Polka-dot plant (Hypoestes phyllostachya) is also technically toxic to some insects, though as far as I know it's not a problem for mammals. (It also doesn't age well IMO, and will suffer if allowed to get too dry, which is reason enough to give it a pass as far as I'm concerned.)

Avoid, avoid, avoid, no matter what anyone tells you:
Snake plant / Mother-in-law's tongue (Sansevieria trifasciata)
Dumb cane (Dieffenbachia cvv.)
Easter lily (Lilium longiflorum), even/especially as a temporary home decoration
Crown of thorns, pencil cactus, African milk bush, African milk tree, etc. (Euphorbia spp.)
Chinese croton (Excoecaria cochinchinensis) or croton (Codiaeum variegatum)
Pregnant onion (Albuca bracteata, still better known as Ornithogalum bracteatum)
English ivy (Hedera helix) and Algerian ivy (H. canariensis)
Amaryllis (Hippeastrum cvv.), even/especially as a temporary home decoration
Daffodil (Narcissus cvv.), even/especially as a temporary home decoration
Heart-leaf philodendron (Philodendron hederaceum)
posted by Spathe Cadet at 10:10 AM on July 31, 2017 [16 favorites]

One addition to Spathe Cadet's excellent avoid list:
Poinsettia (Euphorbia pulcherrima), even/especially as a temporary home decoration. It's not HUGELY poisonous, just mildly, but avoid anyway.

I'd also advise avoid any lily, not just Easter lilies. I have an accidental Peace lily—it was just greenery in an arrangement that I re-potted. I only figured out what it was when it flowered. Thankfully the cats don't touch it, but I still now keep it up high mostly out of reach.

One idea: back when I had a really low light bathroom and some really high energy curious cats I bought a real-looking fake hanging plant. Cheating, but it looked nice and I didn't have to worry.
posted by clone boulevard at 11:17 AM on July 31, 2017

My cat is currently nomming on a spider plant, which does cause him to throw up.

He's also a stupid cat and eats the aloe too (which is mildly poisionious and causes nausea ) though supposedly cats don't like them because they 1) taste bad and 2) are spikey. He's 15 and is super healthy . We chase him away but he's stubborn.

Never has deterred my guy.
posted by AlexiaSky at 12:43 PM on July 31, 2017

In my experience Maidenhair ferns can pass through a cat's digestive track intact and stick out the other end. The ferns are now kept out of reach.

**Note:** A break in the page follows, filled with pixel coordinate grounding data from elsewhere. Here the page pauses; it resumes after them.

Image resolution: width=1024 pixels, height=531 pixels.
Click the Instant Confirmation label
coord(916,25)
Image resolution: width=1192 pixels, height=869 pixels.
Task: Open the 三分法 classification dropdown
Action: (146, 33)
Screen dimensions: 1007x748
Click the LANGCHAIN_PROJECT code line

Also the ferns drink about half a cup of water every few days.
posted by poxandplague at 4:05 PM on July 31, 2017

I was just looking into this exact question elsewhere online! One suggestion I found was a moss terrarium - a larger one sufficiently enclosed in glass that the cat cannot access it, or multiple tiny ones hung on the wall out of reach seems like they might do the trick. Air plants can also easily be used in terrariums and/or hung out of cat reach and would be happy in a humid bathroom environment I think, though I don't know what sort of light they need.
posted by eviemath at 5:59 AM on August 1, 2017

This is a longshot given I don't know your living situation/climate/bathroom position in relation to top floor, but if at all possible - get a SolaTube! I am houseplant obsessed and longed for bathroom ferns, until one day my husband just did the damn thing. It was $150 and about an hour of work to install, serious life upgrade.